9 OTTOBRE 2011
COMMEMORAZIONE DEI 4 ALPINI
Esattamente un anno fa, a Farah, nell'esplosione di un IED (Improvised Explosive Device) morivano 4 Alpini del 7° RGT della Brigata Julia. I 4 militari Italiani viaggiavano su un veicolo tattico blindato "Lince". Insieme ad altre decine di blindati stavano scortando un convoglio di camion civili che trasportavano tutto il materiale necessario per la costruzione della base operativa avanzata (F.O.B.) "Ice" nella valle del Gulistan. Il convoglio dei 70 camion
viaggiava indisturbato fino a quando non è stato attaccato da colpi di arma da fuoco. Di lì è cominciato un violento combattimento. L’assalto, molto probabilmente, ha deviato i militari verso la zona in cui si nascondeva l’ordigno. Oggi a distanza di un anno esatto ci sembra giusto e doveroso ricordare la loro scomparsa avvenuta nell'adempimento del loro dovere di soldati. Con semplicità e rispetto per il loro sacrificio, senza
retorica e strumentalizzazioni politiche, compiamo il semplice rito di scandire i loro nomi seguiti da presente, ad indicare che non verranno mai dimenticati da noi alpini e dalla loro intera patria.
Gianmarco Manca: PRESENTE
Francesco Vannozzi: PRESENTE
Sebastiano Ville: PRESENTE
Marco Pedone: PRESENTE
Proprio in occasione di questa triste ricorrenza, il Comune di Patu' e la Provincia di Lecce hanno voluto ricordare il sacrificio di pace del loro giovanissimo concittadino, il caporal maggiore Marco Pedone, ucciso dall'esplosione che ha investito il blindato Lince su cui si trovava con i suoi
commilitoni. Questa mattina, infatti, dopo la messa officiata da monsignor Agostino Bagnato nella Chiesa Santissima Immacolata, l'alzabandiera, gli onori militari e la deposizione della corona d'alloro presso la Villa Comunale "Caduti di Tutte le Guerre", si è tenuta la cerimonia di intitolazione di una piazza all'alpino. Il comune ha infatti deciso di cambiare il nome a "piazza XX settembre" in "piazza Marco Pedone 1° Caporal Maggiore
Alpino, eroe della pace. La cerimonia ha visto, l'amministrazione, le autorita', i colleghi giunti da tutta Italia e i tantissimi amici, stringersi attorno ai familiari, tutti uniti per tenere vivo il ricordo di Marco, come testimoniano queste parole scritte su Facebook da uno dei suoi amici e che racchiudono tutto lo strazio per la morte di un giovane di 23 anni ma anche la volontà di perpetuarne il ricordo, facendo sì che la memoria e l'amore di chi gli ha voluto bene abbiano il sopravvento sulla morte.

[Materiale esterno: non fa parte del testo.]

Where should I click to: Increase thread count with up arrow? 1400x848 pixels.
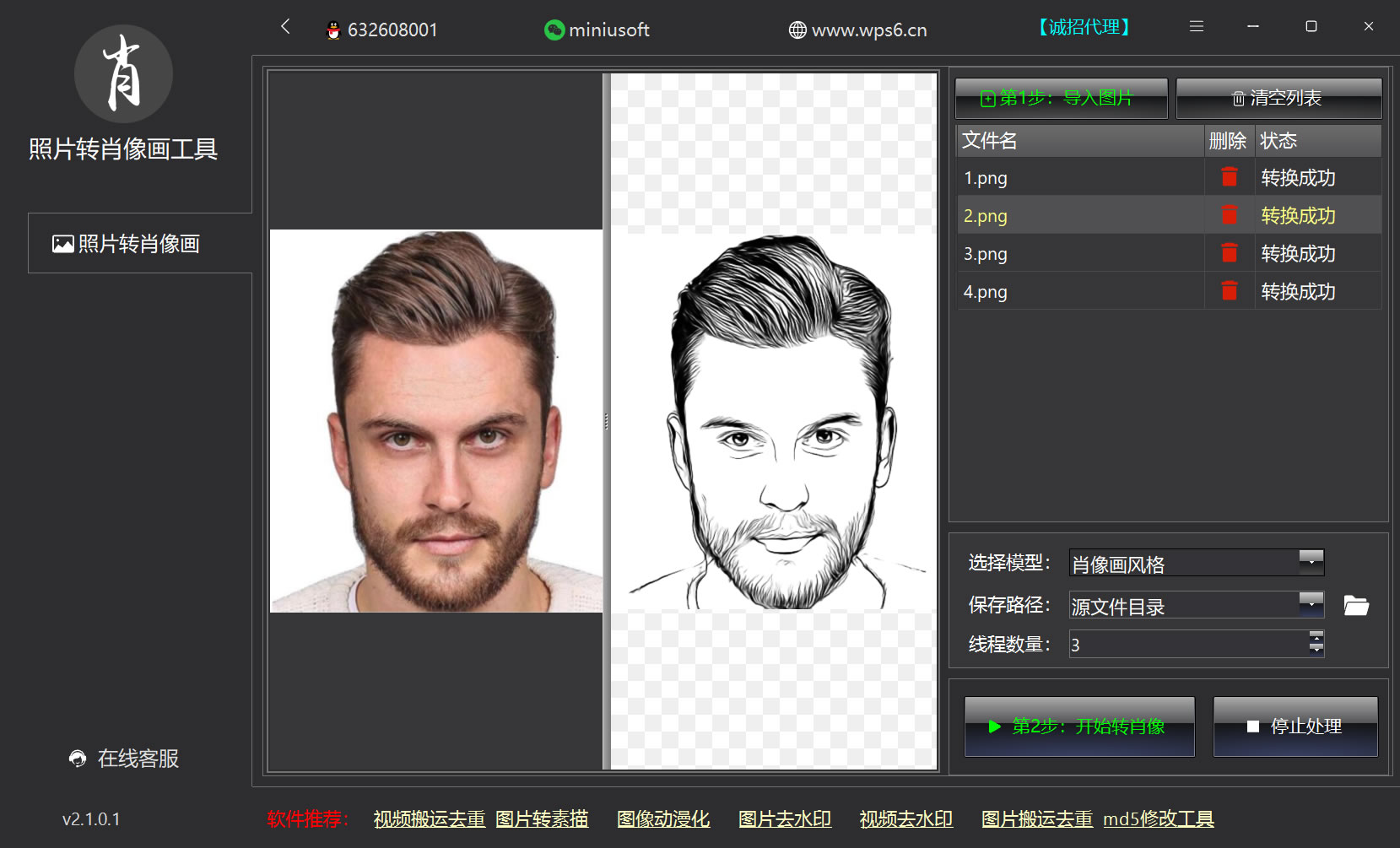point(1316,636)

Ce l'abbiamo fatta Marco! Oggi ancora tante lacrime, ancora tanti abbracci...ancora tante emozioni. Quando ho parlato di Te oggi...è stato..."strano"...Fisicamente ero lì...di fronte avevo la Tua famiglia...ma in quel momento in mente avevo solo Te...mi sono solo reso conto di aver
sorriso per un momento...quando accennavo di quella famosa Pasquetta. E' inimmaginabile quanto mi manchi Amico mio...me ne rendo conto ogni giorno di più...e oggi più che mai la Tua mancanza era palpabile! Grazie di essermi stato Amico...grazie per aver fatto parte della mia vita...Grazie di Tutto caro Marco...ti voglio un gran bene!